Wolf-Voice had no family tree. It was enough that he arrived among the traders speaking Gros Ventre; but a man on a galloping horse could see that his father was no Gros Ventre; he blew into the Crow camp on some friendly wind, prepared to make his thoughts known in his mother tongue or to embellish it with Breed-French or Chinook; he had sought the camp of the white soldiers and added to his Absaroke sundry "God-damns" and other useful expressions needed in his business. He was a slim fellow with a massive head and a restless soul; a seeker after violence, with wicked little black eyes which glittered through two narrow slits and danced like drops of mercury. His dress was buckskin, cut in the red fashion; his black hat had succumbed to time and moisture, while a huge skinning-knife strapped across his stomach, together with a brass-mounted Henry rifle, indicated the danger zone one would pass before reaching his hair.

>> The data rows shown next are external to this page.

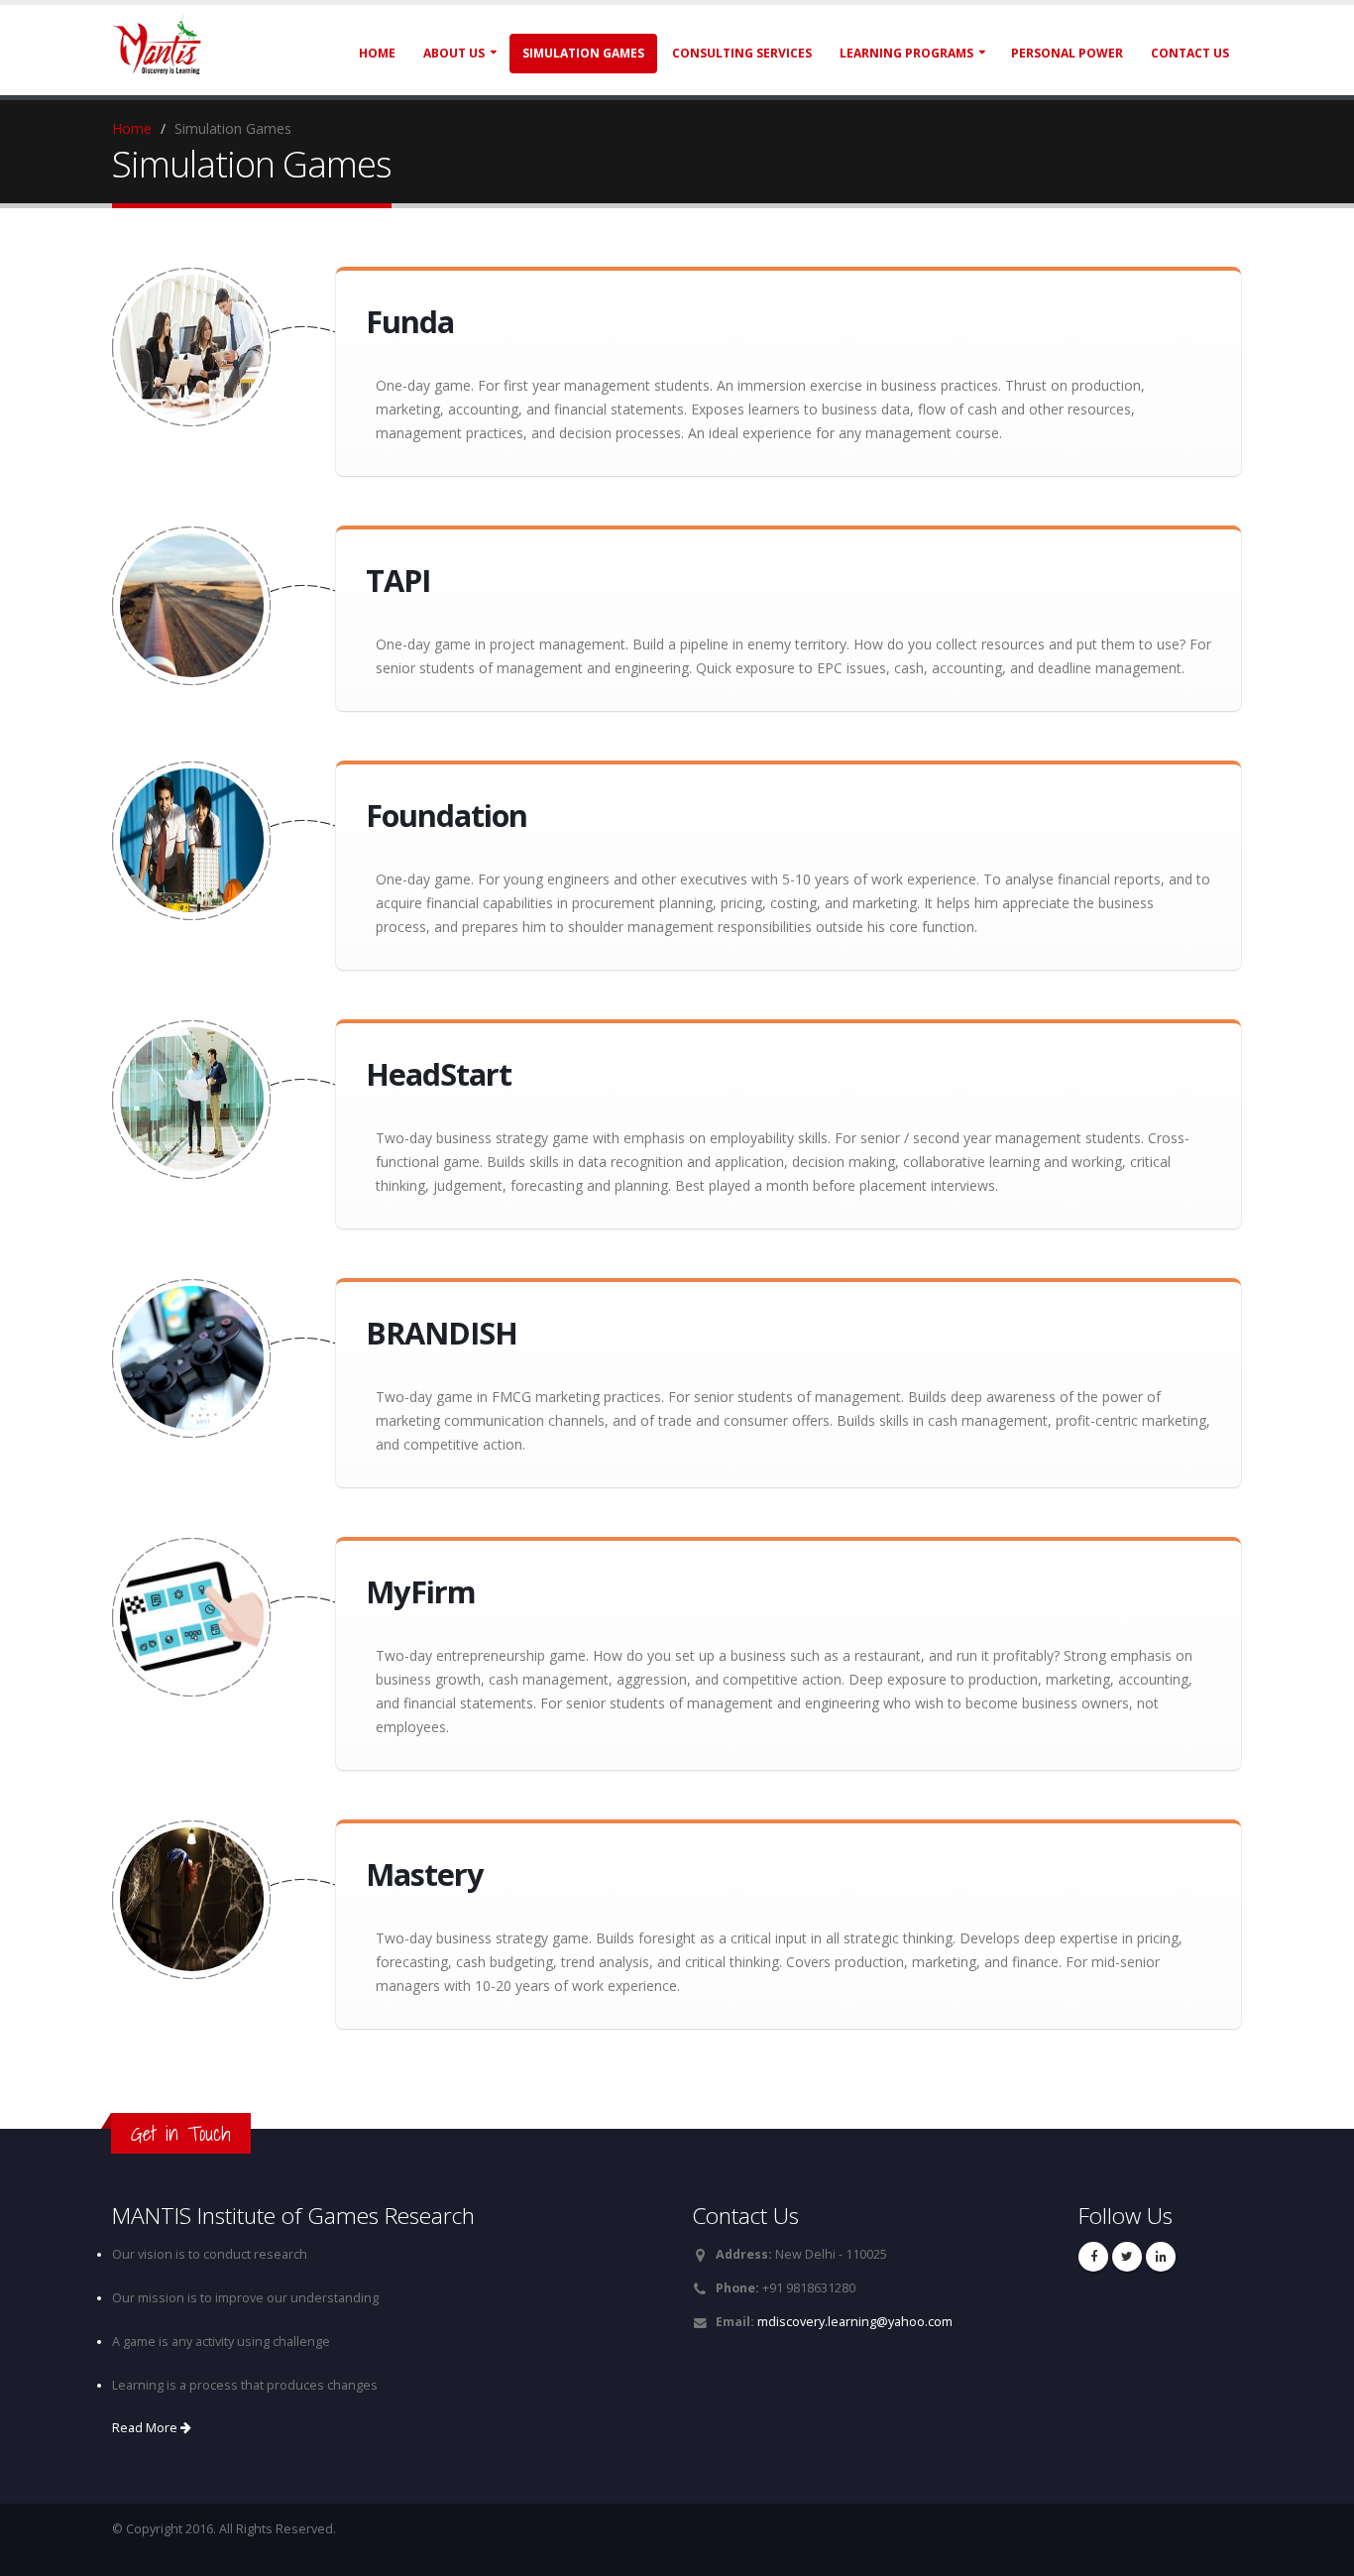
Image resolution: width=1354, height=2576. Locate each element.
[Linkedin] (1161, 2257)
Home (377, 53)
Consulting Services (742, 53)
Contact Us (1190, 53)
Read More (146, 2427)
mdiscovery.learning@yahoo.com (855, 2321)
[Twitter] (1127, 2257)
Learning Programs (906, 53)
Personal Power (1067, 53)
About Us (454, 53)
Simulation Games (583, 53)
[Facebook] (1093, 2257)
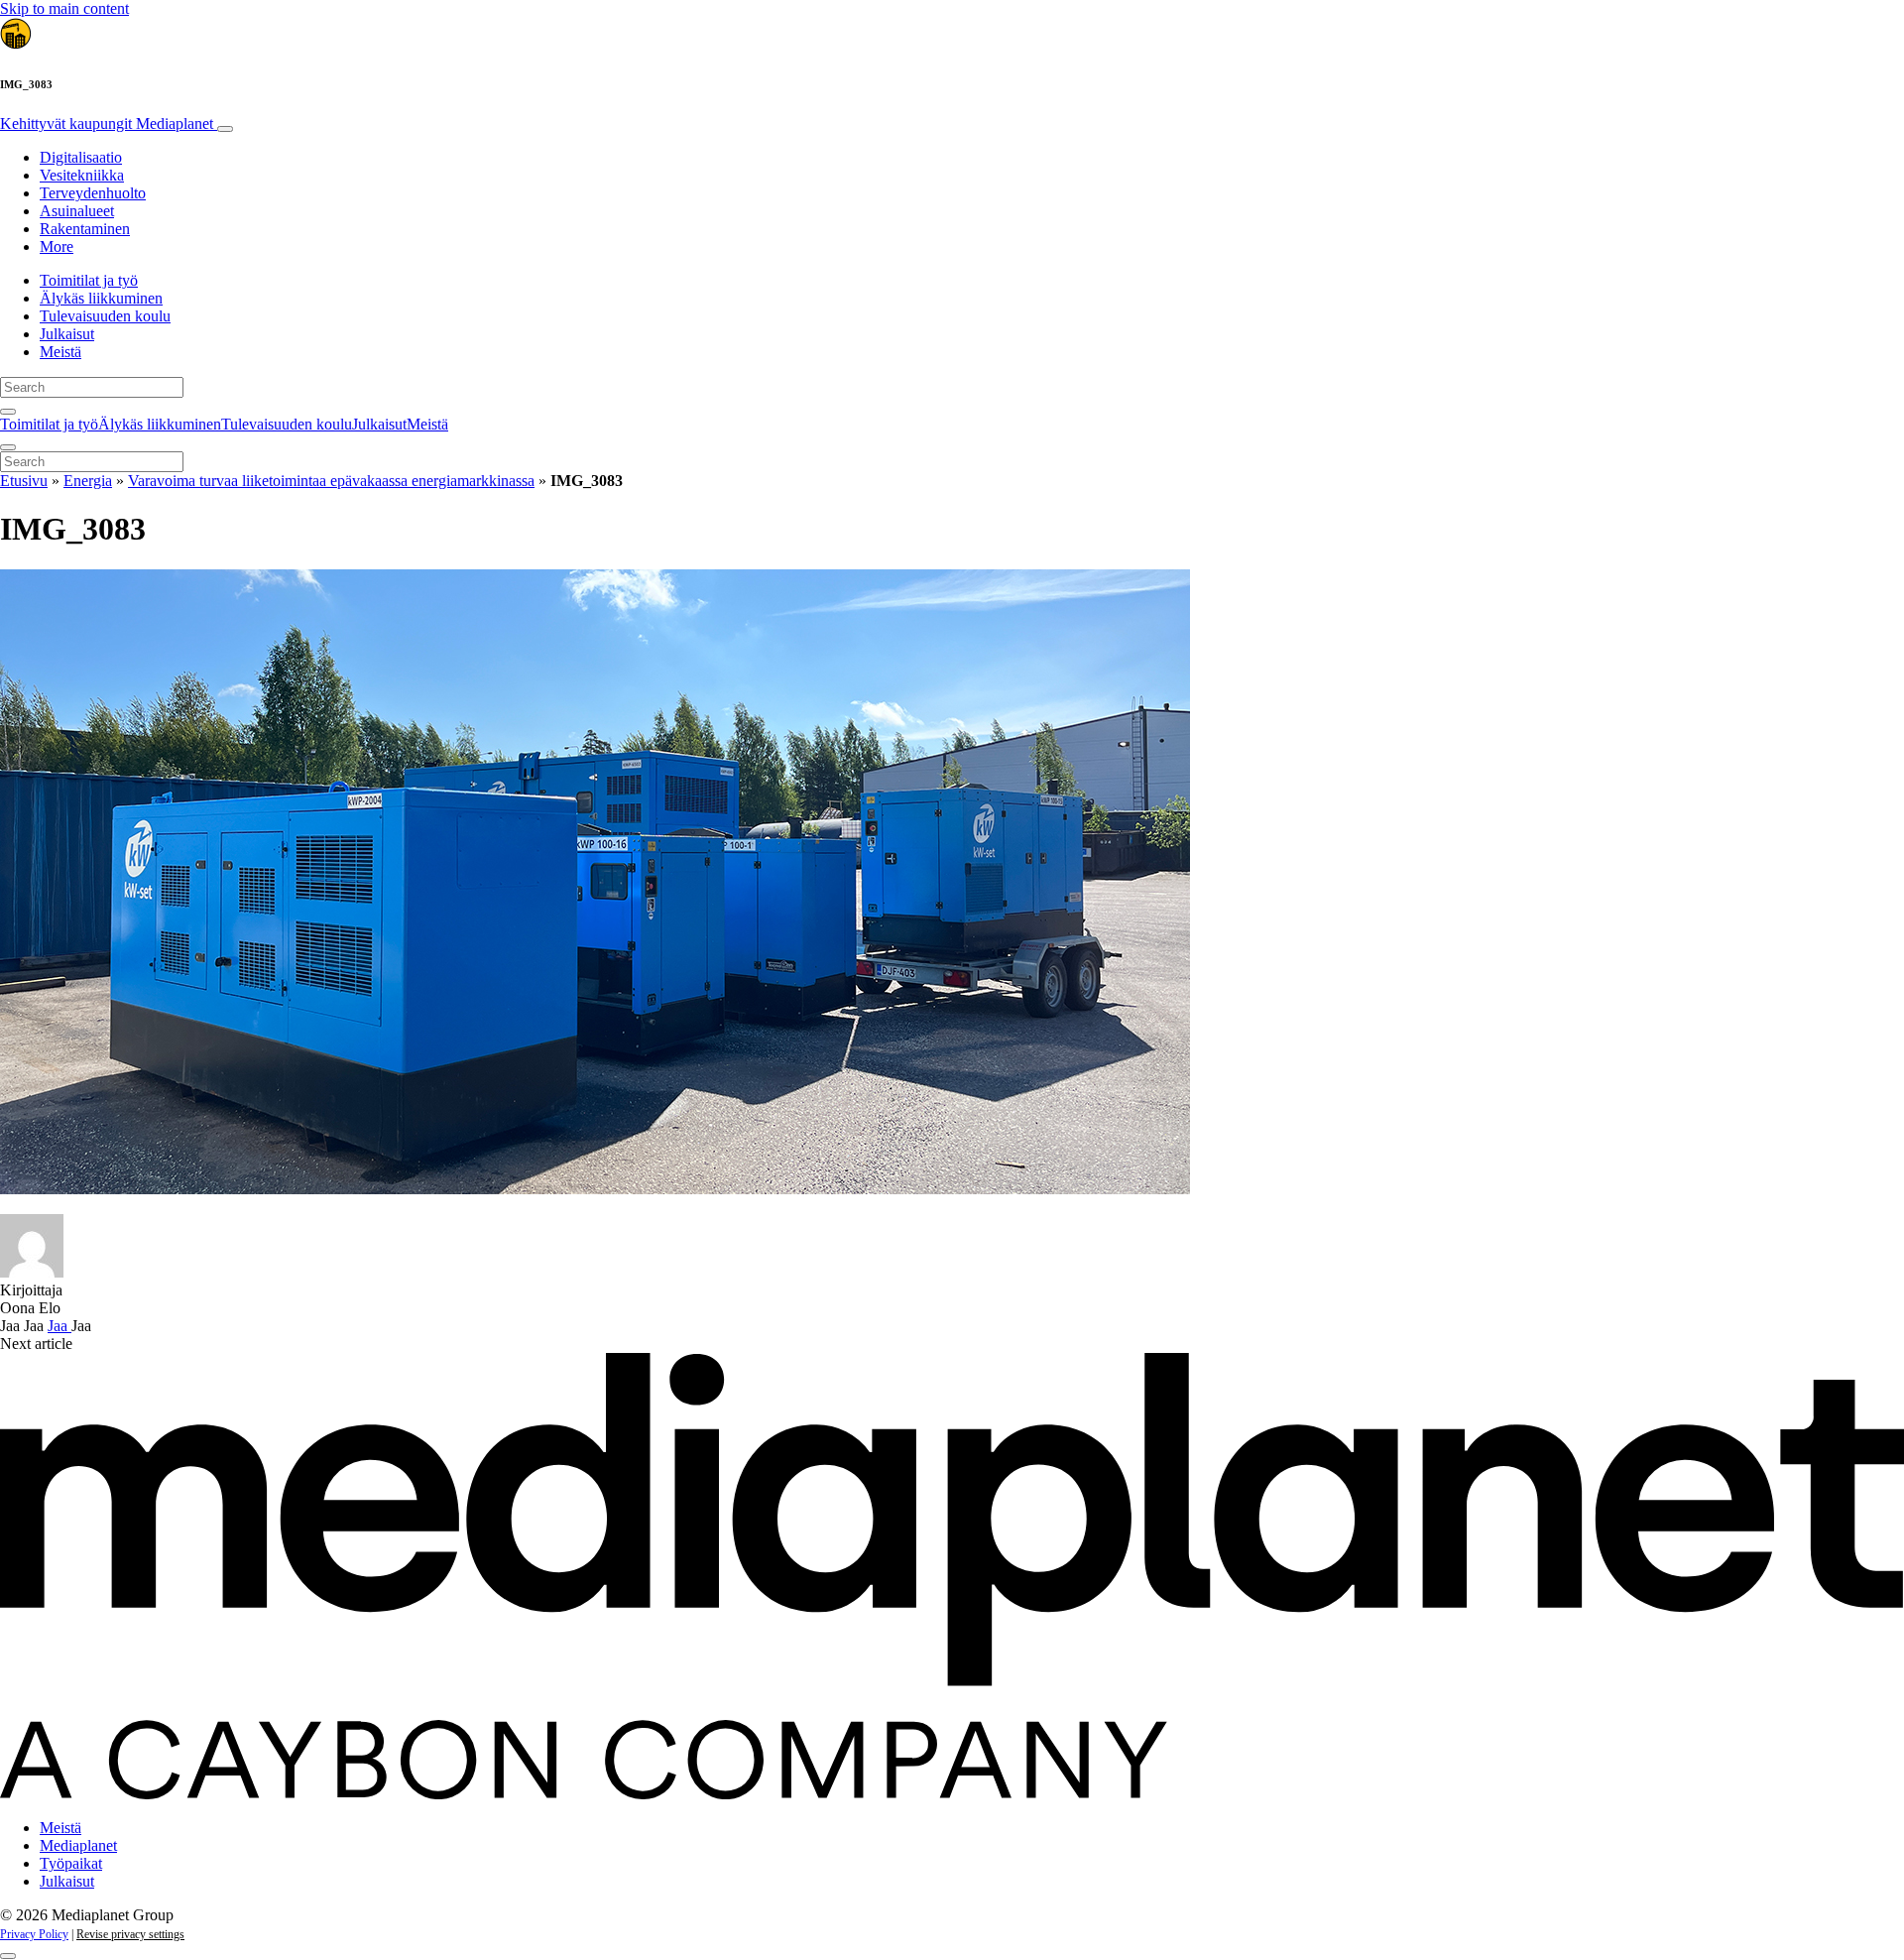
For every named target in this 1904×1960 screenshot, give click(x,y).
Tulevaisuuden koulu (105, 315)
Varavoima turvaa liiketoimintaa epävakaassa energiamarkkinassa (331, 480)
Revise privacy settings (130, 1934)
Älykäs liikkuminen (101, 298)
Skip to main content (64, 8)
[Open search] (8, 412)
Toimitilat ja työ (89, 280)
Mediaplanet (78, 1845)
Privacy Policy (34, 1934)
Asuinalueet (77, 210)
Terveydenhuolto (93, 192)
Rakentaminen (85, 228)
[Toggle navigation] (225, 129)
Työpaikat (71, 1863)
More (56, 246)
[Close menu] (8, 447)
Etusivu (24, 480)
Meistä (60, 351)
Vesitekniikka (82, 175)
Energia (87, 480)
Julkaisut (67, 333)
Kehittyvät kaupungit (106, 123)
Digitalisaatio (81, 157)
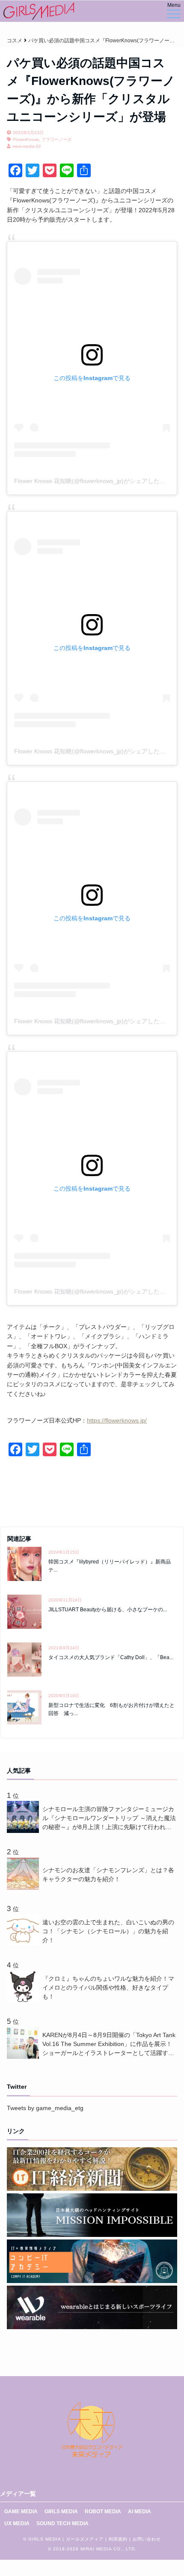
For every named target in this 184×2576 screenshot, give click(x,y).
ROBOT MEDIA (103, 2512)
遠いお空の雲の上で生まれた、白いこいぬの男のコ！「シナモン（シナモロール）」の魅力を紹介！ (108, 1931)
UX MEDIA (17, 2523)
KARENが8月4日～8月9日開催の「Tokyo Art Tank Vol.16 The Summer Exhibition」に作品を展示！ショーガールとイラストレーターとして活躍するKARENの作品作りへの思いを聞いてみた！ (108, 2045)
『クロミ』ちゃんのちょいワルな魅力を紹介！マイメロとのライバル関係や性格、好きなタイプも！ (108, 1987)
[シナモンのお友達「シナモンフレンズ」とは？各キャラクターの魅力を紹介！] (24, 1887)
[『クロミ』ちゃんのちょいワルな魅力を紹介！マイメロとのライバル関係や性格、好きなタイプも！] (24, 2000)
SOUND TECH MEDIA (62, 2523)
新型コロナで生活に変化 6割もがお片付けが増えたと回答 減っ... (111, 1709)
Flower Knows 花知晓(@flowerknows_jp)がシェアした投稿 (93, 480)
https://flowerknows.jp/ (117, 1420)
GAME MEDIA (21, 2512)
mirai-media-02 (26, 146)
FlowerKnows (26, 139)
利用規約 (118, 2539)
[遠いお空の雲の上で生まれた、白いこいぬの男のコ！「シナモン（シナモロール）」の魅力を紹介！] (24, 1944)
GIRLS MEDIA (61, 2512)
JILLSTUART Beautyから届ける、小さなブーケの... (107, 1610)
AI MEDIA (139, 2512)
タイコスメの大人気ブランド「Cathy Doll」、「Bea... (110, 1657)
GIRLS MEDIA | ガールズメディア (66, 2539)
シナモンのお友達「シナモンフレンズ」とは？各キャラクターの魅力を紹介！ (108, 1874)
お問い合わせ (147, 2539)
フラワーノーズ (56, 139)
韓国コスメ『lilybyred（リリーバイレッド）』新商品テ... (109, 1566)
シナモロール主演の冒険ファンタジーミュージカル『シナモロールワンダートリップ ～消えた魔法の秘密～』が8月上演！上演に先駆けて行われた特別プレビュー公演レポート (109, 1819)
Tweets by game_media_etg (45, 2108)
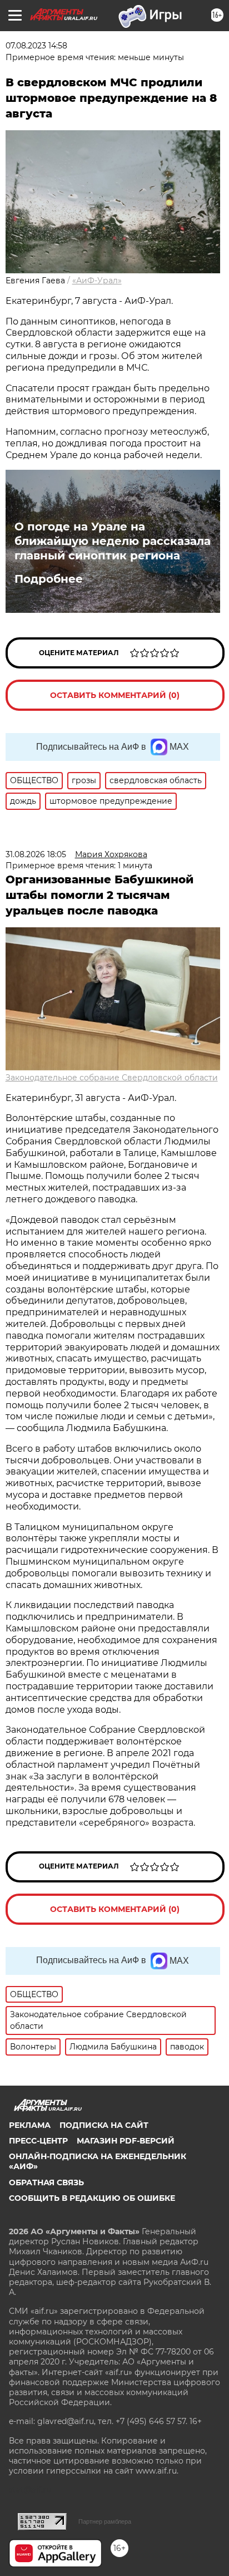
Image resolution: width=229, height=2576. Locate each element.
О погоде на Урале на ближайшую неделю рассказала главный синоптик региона (112, 541)
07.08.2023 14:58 (36, 46)
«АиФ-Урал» (97, 281)
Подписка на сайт (103, 2125)
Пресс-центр (38, 2141)
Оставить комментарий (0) (115, 695)
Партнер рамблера (104, 2521)
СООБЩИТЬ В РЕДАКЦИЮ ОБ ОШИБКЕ (92, 2198)
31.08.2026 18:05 (36, 854)
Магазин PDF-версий (126, 2141)
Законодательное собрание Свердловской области (112, 1078)
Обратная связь (46, 2182)
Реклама (30, 2125)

At a distance John Ermine was not so different; but, closer, his yellow braids, strongly vermilioned skin, and open blue eyes stared hard and fast at your own, as emotionless as if furnished by a taxidermist. His coat was open at the front as the white men made them; he wore blanket breeches encased at the bottom in hard elkskin leggings bound at the knee. He also carried a fire-bag, the Spencer repeating carbine given him by his comrade, together with an elk-horn whip. In times past Ermine had owned a hat, but long having outlived the natural life of any hat, it had finally refused to abide with him. In lieu of this he had bound his head with a yellow handkerchief, beside which polished brass would have been a dead and lonely brown. His fine boyish figure swayed like a tule in the wind, to the motions of his pony. His mind was reposeful though he was going to war—going to see the white men of whom he had heard so much from his tutor; going to associate with the people who lost "ten thousand men" in a single battle and who did not regard it as wonderful. He had seen a few of these after the Long-Horse fight, but he was younger and did not understand. He understood now, however, and intended to drink his eyes and feast his mind to satiety on the people of whom he was one.